--- START ---

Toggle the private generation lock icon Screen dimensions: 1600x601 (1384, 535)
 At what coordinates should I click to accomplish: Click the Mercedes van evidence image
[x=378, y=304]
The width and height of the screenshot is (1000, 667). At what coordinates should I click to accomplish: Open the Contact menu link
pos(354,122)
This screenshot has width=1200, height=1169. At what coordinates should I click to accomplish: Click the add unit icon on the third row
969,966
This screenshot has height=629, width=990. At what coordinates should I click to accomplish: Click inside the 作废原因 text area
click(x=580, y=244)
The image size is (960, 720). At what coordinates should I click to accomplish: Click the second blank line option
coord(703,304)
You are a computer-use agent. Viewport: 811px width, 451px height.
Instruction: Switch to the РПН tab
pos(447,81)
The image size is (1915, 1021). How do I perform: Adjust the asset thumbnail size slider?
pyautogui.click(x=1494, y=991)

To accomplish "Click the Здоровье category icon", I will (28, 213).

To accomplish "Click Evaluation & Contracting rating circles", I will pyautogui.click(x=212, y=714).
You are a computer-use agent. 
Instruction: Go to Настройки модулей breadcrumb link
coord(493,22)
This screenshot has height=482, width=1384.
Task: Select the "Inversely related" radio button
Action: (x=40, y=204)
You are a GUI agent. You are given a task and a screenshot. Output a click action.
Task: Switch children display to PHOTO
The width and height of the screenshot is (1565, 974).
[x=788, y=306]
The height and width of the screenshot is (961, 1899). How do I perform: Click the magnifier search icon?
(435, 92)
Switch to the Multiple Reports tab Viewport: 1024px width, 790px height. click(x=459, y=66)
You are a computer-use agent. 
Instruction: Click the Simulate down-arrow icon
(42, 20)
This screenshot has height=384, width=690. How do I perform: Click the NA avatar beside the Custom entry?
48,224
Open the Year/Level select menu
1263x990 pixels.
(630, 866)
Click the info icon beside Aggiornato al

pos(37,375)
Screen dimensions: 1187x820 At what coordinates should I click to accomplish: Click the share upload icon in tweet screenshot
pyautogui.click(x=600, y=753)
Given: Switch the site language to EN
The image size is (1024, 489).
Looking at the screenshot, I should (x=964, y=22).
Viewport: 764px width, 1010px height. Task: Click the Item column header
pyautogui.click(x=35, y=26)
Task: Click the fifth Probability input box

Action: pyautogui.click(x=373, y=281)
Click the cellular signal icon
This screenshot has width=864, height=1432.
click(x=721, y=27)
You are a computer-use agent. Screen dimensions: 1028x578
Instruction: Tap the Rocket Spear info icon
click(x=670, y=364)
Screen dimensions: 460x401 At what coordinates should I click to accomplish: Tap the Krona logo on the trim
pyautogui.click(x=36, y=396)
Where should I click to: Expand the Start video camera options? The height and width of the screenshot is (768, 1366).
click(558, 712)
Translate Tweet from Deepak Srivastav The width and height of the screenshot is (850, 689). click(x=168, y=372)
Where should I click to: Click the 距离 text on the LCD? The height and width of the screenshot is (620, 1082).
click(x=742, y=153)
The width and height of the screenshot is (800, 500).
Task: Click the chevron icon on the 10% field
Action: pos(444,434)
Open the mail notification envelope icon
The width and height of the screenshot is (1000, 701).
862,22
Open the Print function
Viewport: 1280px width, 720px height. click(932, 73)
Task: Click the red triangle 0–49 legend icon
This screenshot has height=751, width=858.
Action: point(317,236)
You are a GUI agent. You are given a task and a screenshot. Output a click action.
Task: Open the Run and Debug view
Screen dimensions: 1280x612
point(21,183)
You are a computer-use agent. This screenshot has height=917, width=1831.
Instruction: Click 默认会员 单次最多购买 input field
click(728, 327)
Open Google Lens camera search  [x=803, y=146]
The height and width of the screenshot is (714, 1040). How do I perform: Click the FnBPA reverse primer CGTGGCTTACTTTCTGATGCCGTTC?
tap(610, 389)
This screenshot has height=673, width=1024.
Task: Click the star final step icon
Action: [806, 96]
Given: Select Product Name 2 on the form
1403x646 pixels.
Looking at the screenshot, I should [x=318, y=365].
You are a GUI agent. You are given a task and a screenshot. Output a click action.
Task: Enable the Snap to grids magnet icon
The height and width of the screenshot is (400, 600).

--- END ---

Please show all lines from the entries that contain the word "will".

_Result for this task_.
To accomplish "Click the Здоровье category icon", I will (28, 213).
To accomplish "Click Evaluation & Contracting rating circles", I will pyautogui.click(x=212, y=714).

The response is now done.